EXTRAIT:
┄┄┄┄┄┄

Concernant l’inéligibilité, question décisive pour la triple candidate à la présidentielle, le parquet réclame l’exécution provisoire. Ce qui signifie que, si le tribunal suit le parquet, cette interdiction serait applicable dès la condamnation, y compris en cas d’appel. Plus largement, le parquet réclame la condamnation de tous les prévenus, y compris du RN jugé comme personne morale, pour qui il demande 4,3 millions d’euros d’amende, dont 2 millions d’euros ferme.
En outre, le ministère public requiert notamment 18 mois de prison dont six mois ferme avec trois ans d’inéligibilité contre le N°2 du parti Louis Aliot; 10 mois avec sursis et un an d’inéligibilité contre le porte-parole du RN Julien Odoul; 18 mois avec sursis et deux ans d’inéligibilité pour la sœur de Marine Le Pen, Yann Le Pen. Avec à chaque fois, des amendes et l’exécution provisoire.
Vache à lait. En sortant de la salle d’audience, Marine Le Pen dénonce la « violence » et « l’outrance » des réquisitions. « Je pense que la volonté du parquet est de priver les Français de la capacité de voter pour ceux qu’ils souhaitent » et de « ruiner le parti », assène-t-elle.

┄┄┄┄┄┄

Recopiez sans modification le passage de l'extrait sur les réquisitions contre le RN qui commence aux mots « Concernant l’inéligibilité, question » et se termine après « millions d’euros ferme. ».

LES DONNÉES:
┄┄┄┄┄┄

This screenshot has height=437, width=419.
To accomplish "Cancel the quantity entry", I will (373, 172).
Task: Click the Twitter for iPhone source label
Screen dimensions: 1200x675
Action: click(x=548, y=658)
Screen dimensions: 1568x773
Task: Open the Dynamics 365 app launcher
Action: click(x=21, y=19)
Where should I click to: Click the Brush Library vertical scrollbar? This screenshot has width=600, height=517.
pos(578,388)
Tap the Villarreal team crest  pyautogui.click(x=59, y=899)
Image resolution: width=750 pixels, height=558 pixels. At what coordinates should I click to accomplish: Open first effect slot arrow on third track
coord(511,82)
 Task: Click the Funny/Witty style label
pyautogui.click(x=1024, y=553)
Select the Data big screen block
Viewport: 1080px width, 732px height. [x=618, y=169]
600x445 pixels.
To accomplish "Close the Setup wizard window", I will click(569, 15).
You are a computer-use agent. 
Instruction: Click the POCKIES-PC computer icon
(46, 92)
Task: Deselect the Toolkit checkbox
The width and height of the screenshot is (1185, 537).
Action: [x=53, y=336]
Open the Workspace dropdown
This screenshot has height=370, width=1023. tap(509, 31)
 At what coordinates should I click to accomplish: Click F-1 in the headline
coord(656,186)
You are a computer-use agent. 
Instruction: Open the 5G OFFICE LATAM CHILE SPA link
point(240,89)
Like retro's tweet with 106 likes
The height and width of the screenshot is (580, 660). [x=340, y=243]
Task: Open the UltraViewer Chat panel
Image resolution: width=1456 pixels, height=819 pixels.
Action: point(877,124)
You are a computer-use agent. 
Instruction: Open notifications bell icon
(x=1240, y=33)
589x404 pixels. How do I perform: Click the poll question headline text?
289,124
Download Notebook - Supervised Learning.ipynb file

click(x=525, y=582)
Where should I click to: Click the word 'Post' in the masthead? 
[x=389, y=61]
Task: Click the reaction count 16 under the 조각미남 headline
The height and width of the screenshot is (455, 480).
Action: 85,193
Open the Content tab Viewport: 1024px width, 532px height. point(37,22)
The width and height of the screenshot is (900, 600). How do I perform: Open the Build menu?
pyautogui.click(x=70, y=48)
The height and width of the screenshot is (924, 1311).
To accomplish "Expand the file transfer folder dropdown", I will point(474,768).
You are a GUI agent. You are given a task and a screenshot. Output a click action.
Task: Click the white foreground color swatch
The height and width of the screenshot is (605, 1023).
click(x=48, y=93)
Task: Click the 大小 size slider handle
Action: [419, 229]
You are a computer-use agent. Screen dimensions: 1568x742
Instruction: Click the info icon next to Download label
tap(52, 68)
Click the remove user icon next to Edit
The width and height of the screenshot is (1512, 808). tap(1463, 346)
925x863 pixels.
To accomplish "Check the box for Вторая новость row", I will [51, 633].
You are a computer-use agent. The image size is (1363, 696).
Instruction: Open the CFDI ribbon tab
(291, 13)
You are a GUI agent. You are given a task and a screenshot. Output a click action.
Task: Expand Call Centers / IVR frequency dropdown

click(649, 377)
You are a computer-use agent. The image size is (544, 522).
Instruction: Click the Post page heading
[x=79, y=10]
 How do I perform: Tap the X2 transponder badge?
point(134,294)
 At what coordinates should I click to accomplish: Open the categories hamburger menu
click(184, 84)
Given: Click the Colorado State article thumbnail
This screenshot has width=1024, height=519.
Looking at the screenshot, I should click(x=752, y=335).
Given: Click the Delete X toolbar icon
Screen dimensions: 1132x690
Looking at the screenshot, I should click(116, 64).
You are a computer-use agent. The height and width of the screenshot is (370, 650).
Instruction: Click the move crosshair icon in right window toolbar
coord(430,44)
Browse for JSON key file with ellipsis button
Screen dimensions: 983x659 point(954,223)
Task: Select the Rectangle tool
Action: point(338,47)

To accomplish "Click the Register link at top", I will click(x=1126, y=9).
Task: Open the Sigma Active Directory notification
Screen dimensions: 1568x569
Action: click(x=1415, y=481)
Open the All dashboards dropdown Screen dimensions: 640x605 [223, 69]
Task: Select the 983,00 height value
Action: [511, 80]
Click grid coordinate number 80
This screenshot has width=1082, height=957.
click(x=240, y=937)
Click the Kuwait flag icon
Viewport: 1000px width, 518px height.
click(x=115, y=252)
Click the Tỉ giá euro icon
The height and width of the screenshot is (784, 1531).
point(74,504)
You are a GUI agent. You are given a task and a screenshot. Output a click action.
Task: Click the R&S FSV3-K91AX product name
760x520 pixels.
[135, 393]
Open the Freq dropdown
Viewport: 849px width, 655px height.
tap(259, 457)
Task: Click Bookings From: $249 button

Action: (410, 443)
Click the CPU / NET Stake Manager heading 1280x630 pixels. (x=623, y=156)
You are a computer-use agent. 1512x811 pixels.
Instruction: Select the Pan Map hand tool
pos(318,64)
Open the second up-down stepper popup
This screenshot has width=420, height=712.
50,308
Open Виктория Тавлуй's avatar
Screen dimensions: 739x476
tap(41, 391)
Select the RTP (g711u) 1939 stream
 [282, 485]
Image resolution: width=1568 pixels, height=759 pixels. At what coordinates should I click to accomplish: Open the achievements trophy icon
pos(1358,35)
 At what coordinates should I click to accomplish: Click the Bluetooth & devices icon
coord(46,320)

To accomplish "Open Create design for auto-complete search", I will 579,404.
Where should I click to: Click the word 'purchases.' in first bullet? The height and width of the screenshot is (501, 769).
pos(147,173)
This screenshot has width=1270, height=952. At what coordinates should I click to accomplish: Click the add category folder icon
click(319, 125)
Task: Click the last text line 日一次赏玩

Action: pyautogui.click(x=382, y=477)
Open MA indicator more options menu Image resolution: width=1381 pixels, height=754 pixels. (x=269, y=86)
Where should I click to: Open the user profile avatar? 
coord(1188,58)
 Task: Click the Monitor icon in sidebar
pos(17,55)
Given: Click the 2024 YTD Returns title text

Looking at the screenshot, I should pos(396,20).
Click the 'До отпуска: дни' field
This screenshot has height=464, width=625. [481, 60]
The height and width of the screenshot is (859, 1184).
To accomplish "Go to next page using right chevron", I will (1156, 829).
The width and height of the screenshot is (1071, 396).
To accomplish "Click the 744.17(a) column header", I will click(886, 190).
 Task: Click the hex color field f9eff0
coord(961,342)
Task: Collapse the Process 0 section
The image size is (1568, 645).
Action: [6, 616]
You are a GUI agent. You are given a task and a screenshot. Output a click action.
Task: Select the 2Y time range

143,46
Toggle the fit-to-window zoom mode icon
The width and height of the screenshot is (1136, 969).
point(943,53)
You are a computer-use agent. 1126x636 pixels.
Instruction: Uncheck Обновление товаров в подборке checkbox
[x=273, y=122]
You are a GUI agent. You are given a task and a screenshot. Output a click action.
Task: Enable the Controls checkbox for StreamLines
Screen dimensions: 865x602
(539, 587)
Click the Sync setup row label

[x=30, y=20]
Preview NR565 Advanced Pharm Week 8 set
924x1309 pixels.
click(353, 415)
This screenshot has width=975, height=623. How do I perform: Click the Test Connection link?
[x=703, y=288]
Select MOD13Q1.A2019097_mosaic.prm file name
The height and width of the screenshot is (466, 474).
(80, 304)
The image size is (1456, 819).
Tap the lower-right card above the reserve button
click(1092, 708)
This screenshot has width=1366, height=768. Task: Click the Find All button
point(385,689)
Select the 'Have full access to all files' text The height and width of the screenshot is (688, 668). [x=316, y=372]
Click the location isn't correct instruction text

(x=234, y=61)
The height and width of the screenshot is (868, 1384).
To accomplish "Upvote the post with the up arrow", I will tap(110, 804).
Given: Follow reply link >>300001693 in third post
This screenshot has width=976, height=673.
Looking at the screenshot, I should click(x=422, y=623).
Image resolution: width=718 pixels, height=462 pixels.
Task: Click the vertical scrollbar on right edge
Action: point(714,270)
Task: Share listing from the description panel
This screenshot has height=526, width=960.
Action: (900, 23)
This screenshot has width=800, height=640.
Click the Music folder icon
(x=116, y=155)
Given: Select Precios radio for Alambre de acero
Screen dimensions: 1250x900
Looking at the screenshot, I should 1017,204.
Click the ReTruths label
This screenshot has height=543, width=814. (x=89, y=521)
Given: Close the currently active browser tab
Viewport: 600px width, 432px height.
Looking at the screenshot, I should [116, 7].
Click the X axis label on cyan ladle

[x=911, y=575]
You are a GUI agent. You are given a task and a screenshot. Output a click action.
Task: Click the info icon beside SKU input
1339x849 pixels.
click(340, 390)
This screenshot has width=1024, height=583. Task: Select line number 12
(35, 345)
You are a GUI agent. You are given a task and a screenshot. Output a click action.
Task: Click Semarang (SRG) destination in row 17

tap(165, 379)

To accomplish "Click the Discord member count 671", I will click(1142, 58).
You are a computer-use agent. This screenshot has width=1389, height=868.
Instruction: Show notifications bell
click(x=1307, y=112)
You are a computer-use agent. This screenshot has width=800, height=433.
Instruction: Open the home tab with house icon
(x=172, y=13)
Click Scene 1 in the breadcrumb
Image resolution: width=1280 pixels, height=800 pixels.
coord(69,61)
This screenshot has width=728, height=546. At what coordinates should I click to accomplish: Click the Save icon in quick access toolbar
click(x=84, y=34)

┄┄┄┄┄┄

RÉSULTAT ATTENDU:
Concernant l’inéligibilité, question décisive pour la triple candidate à la présidentielle, le parquet réclame l’exécution provisoire. Ce qui signifie que, si le tribunal suit le parquet, cette interdiction serait applicable dès la condamnation, y compris en cas d’appel. Plus largement, le parquet réclame la condamnation de tous les prévenus, y compris du RN jugé comme personne morale, pour qui il demande 4,3 millions d’euros d’amende, dont 2 millions d’euros ferme.